O arco primário se forma com duas refrações da luz ao entrar e ao sair da gota e com uma reflexão na parede interna. As gotas que desviam a luz na direção do olho de um observador estão sobre um cone de 42o, com vértice no olho do observador. O arco-íris secundário se deve a duas reflexões e duas refrações da luz na gota de água e os raios que chegam ao observador fazem um ângulo de, aproximadamente, 51o. Como parte da luz que entra na gota se perde nas reflexões e refrações, o arco secundário é bem menos intenso que o primário.
A separação das cores na refração da luz ao entrar e sair da gota já foi descrita em outro local. Pode-se observar que praticamente todos os raios de luz que chegam ao olho do observador depois de desviados pelas gotas de água da nuvem formam ângulos menores que 42o. Isso explica porque o céu é mais claro e esbranquiçado abaixo do arco-íris e mais escuro acima dele. Na verdade, podemos dizer que o “arco-íris” não é um arco, é um disco meio luminoso com a borda colorida.
Como vemos, várias das características do arco-íris podem ser explicadas por um modelo baseado apenas em raios de luz, portanto, coerente com o modelo corpuscular de Newton. No entanto, um pequeno detalhe não conseguia explicação com esse modelo: os arcos supernumerários. Como veremos a seguir, esse detalhe fez desmoronar o modelo de Newton e deu razão a Huyghens e seu modelo ondulatório da luz.

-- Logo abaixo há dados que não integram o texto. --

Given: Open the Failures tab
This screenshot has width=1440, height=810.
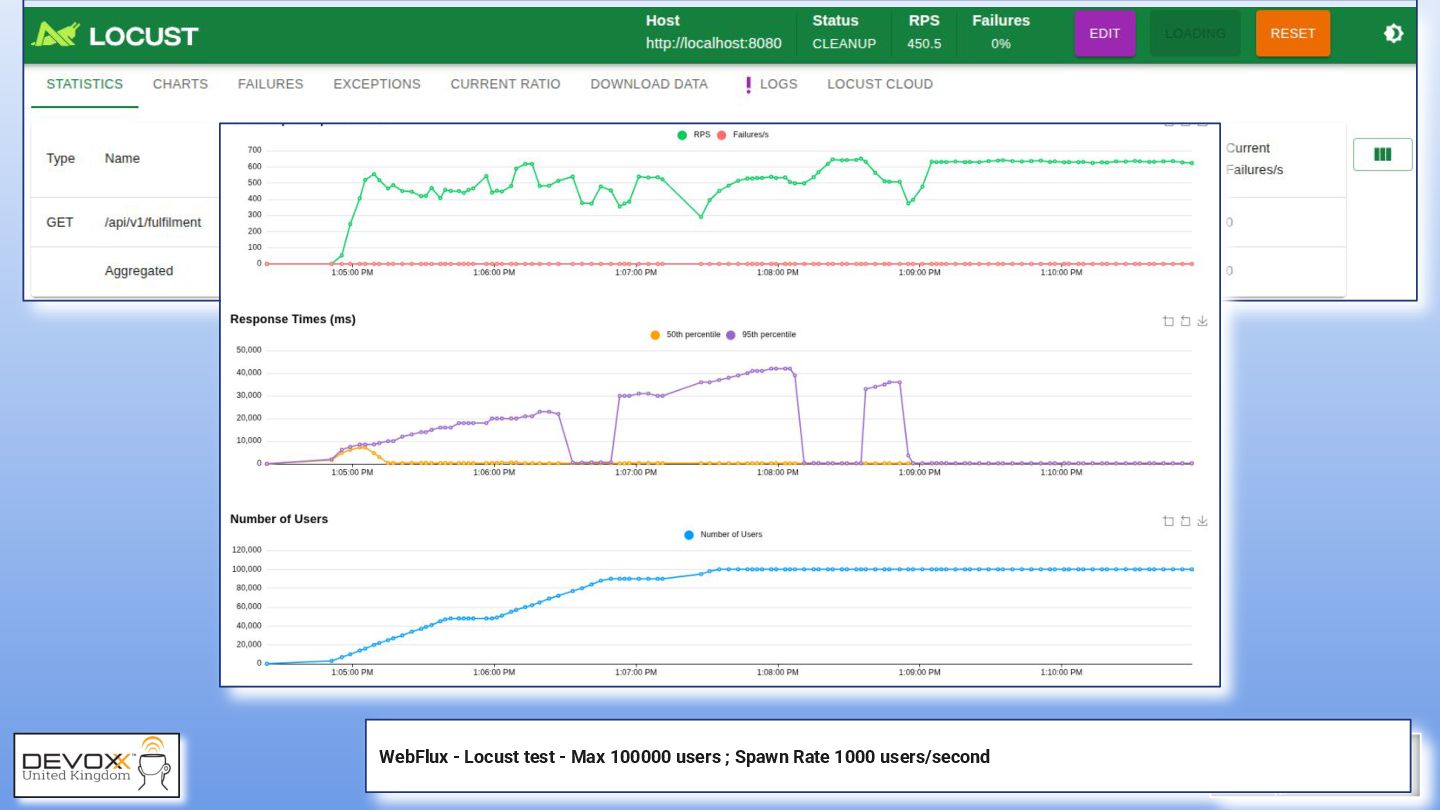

Thomas Young e os arcos supernumerários.
Os chamados arcos supernumerários podem aparecer logo abaixo do arco principal. Na foto ao lado, com boa vontade dá para ver pelo menos dois deles. Por mais que os cientistas dos séculos 17 e 18 tentassem explicar esses arcos “espúrios” usando modelos com raios de luz, ninguém conseguia uma justificativa satisfatória. Tinha quem achasse que se tratava de uma ilusão de ótica. Outros diziam que eram devidos a impurezas na água das gotas. Até que, em 1803, o inglês Thomas Young resolveu o enigma.
Young mostrou que os arcos supernumerários podiam ser explicados se a luz fosse considerada como uma onda e não como formada de partículas. Thomas Young era um ardente defensor da teoria ondulatória da luz, proposta anteriormente por Huyghens. Foi ele quem primeiro realizou a famosa experiência da luz passando por duas fendas, onde surgem faixas claras e escuras típicas da interferência de ondas. Na ocasião, Newton já tinha morrido, mas, seus seguidores não abriam mão do modelo corpuscular proposto pelo sábio inglês.
Ondas, diferentemente de partículas, podem interferir umas com as outras e formarem regiões claras e escuras. Young mostrou que essa interferência pode explicar os arcos supernumerários. Nas palavras de Moisés Nussenzveig: “Dois raios com ângulos próximos ao ângulo do arco-íris seguem trajetórias quase idênticas e interferem construtivamente. Para ângulos maiores, os raios seguem caminhos bem diferentes. Quando a diferença é de meio comprimento de onda, a interferência é destrutiva. Para ângulos ainda maiores, os raios se reinforçam novamente. O resultado é uma variação periódica na intensidade da luz espalhada resultando em uma série de faixas claras e escuras”.
Essa fotografia mostra um arco-íris emoldurando a casa onde Isaac Newton nasceu, no dia de natal de 1642, na Inglaterra. Ela foi tirada pelo Prof. Roy Bishop que teve sorte ou paciência para esperar essa interessante coincidência. É possível que ele quisesse homenagear Newton por ter explicado corretamente a mais espetacular característica do arco-íris, suas cores. Entretanto, bem visível na foto, está um intrometido arco supernumerário, atestando que mesmo os maiores gênios podem cometer erros.